> What this task involves
Transcribe exactly, and only, the lines that fall between the line containing "The image size" and the last line of the material, both ends included, omitting any pictures.

....................

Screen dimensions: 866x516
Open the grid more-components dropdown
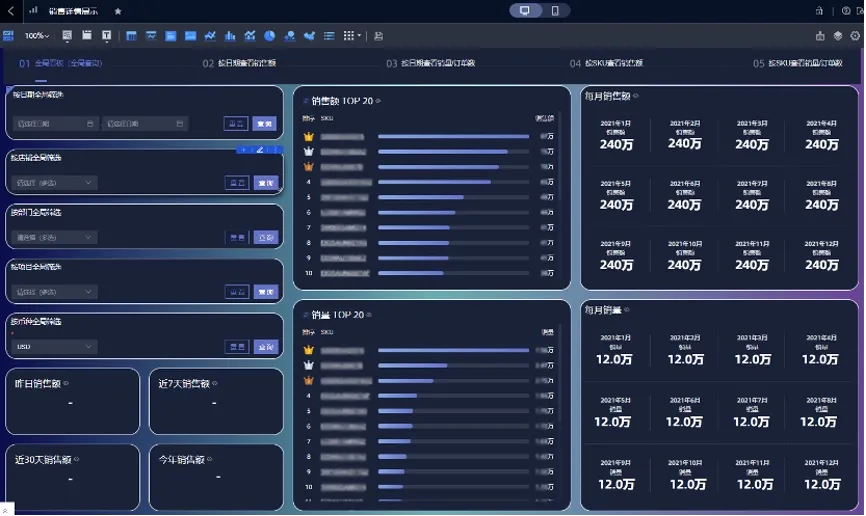[x=352, y=36]
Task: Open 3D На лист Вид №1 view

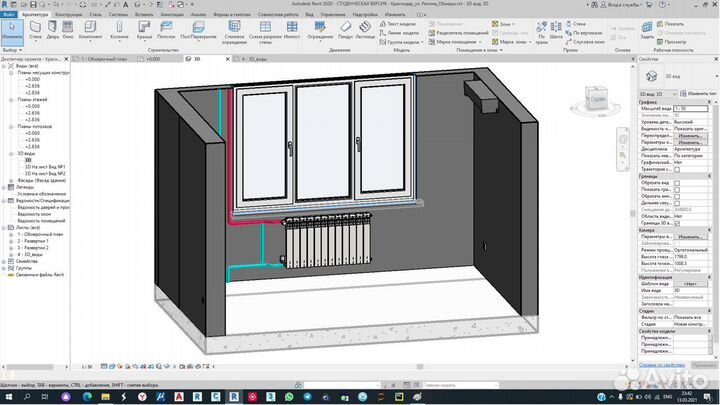Action: click(x=44, y=166)
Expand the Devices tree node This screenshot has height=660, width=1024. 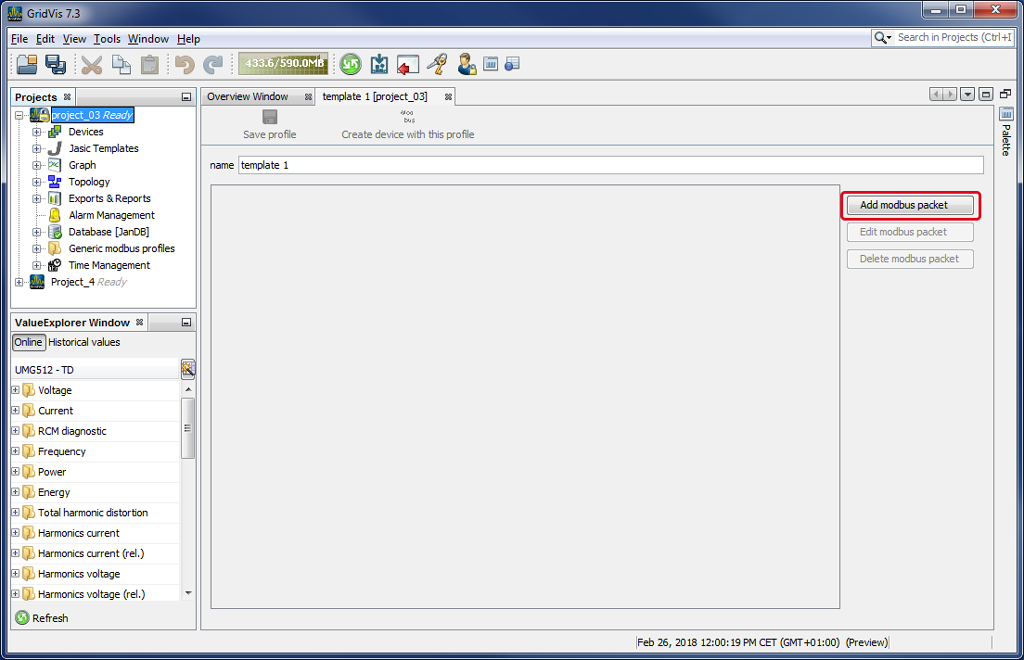[37, 132]
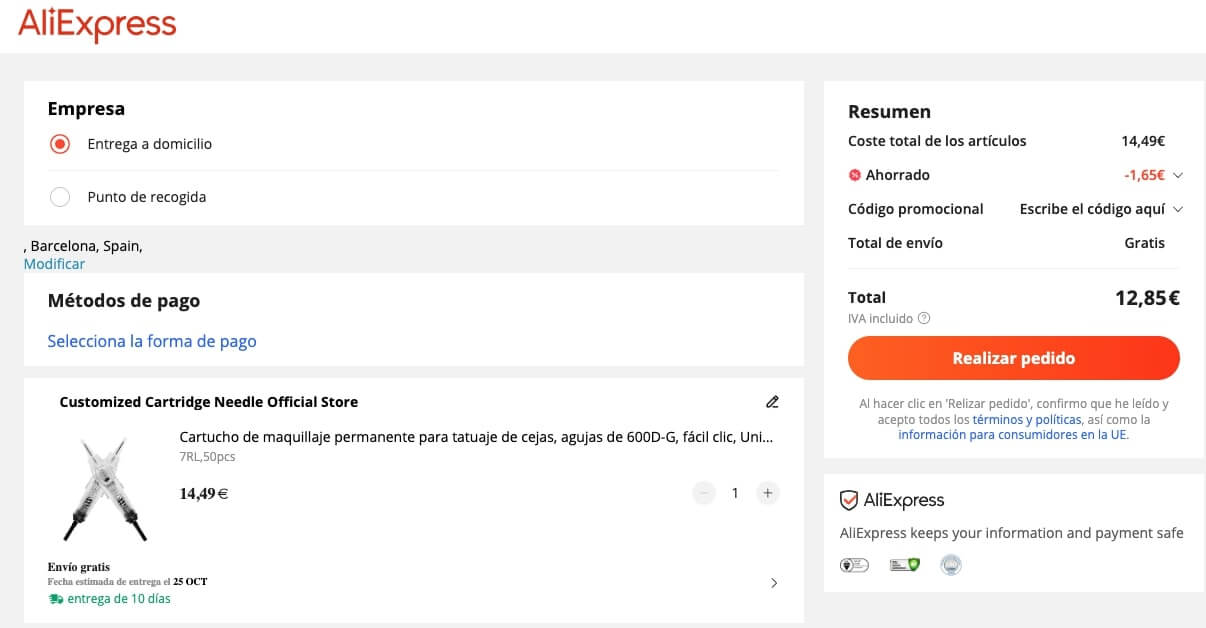Select Punto de recogida delivery option
Viewport: 1206px width, 628px height.
point(59,197)
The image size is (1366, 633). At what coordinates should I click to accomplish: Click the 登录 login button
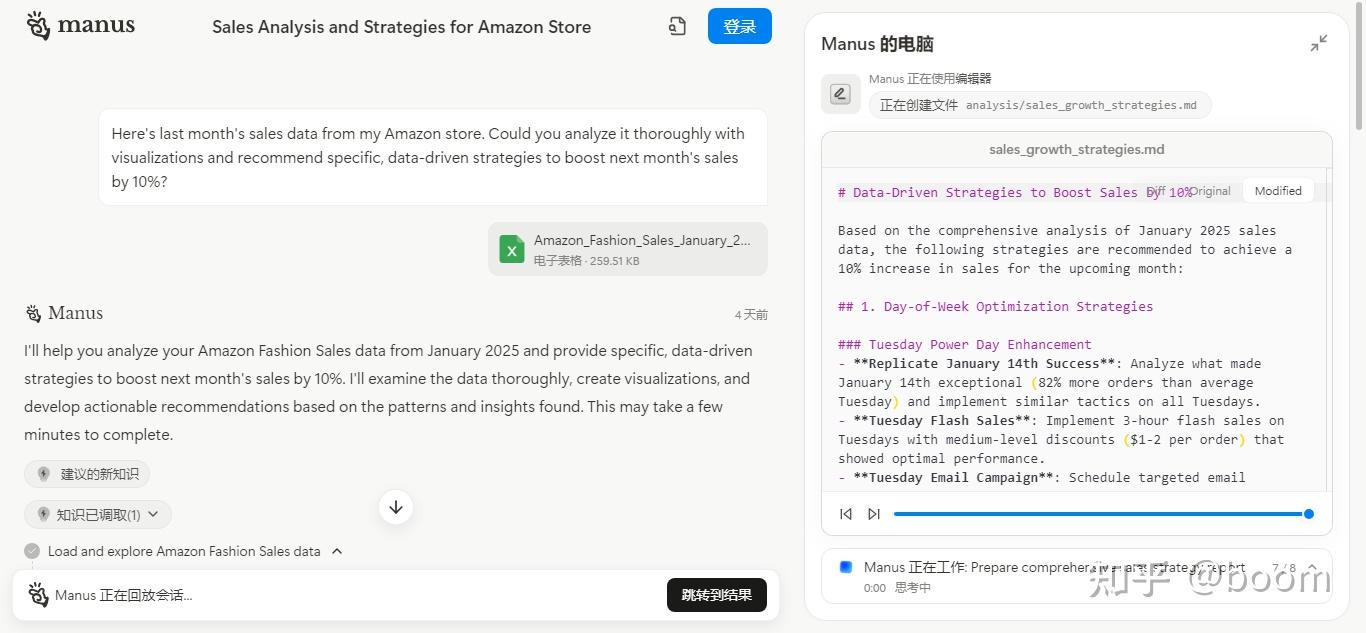click(x=739, y=27)
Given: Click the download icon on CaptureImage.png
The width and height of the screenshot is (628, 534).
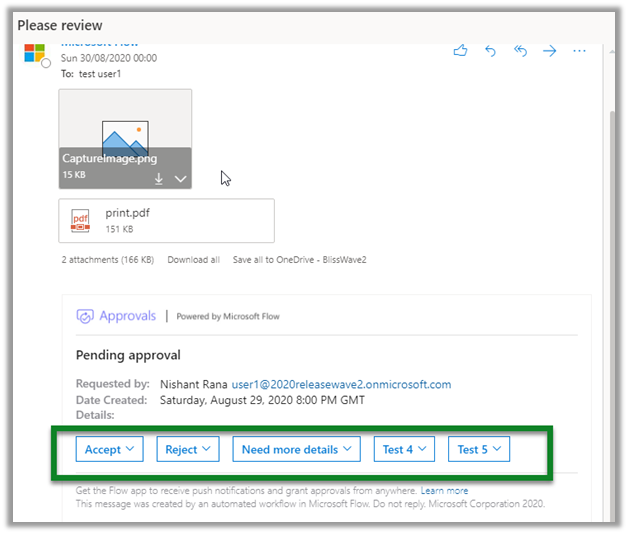Looking at the screenshot, I should tap(158, 179).
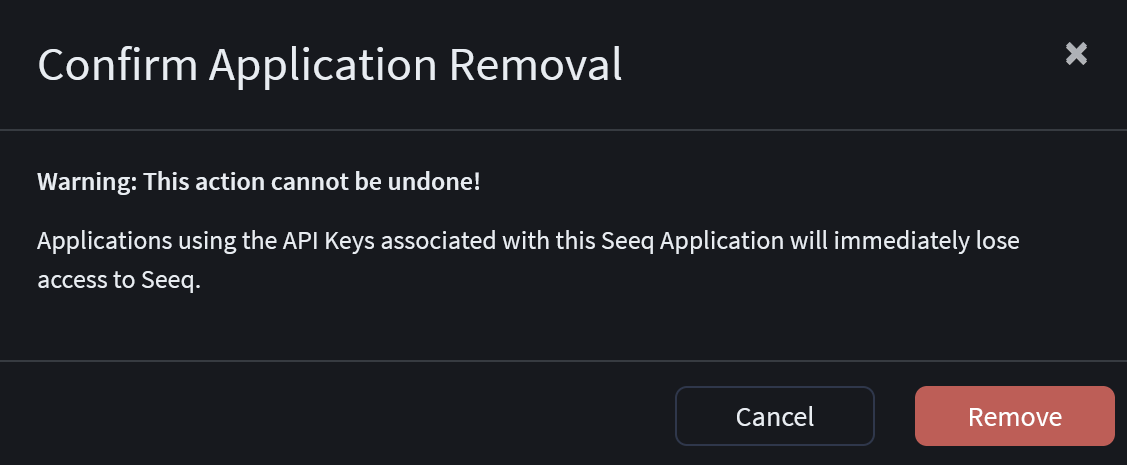Click the 'access to Seeq.' text line
This screenshot has width=1127, height=465.
tap(119, 281)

....................

> Answer box
The image size is (1366, 633). At what coordinates should I click to accomplish: Click the 登录 login button
click(x=739, y=27)
Given: Click the download icon on CaptureImage.png
The width and height of the screenshot is (628, 534).
Looking at the screenshot, I should tap(158, 179).
Click the 'access to Seeq.' text line
This screenshot has width=1127, height=465.
tap(119, 281)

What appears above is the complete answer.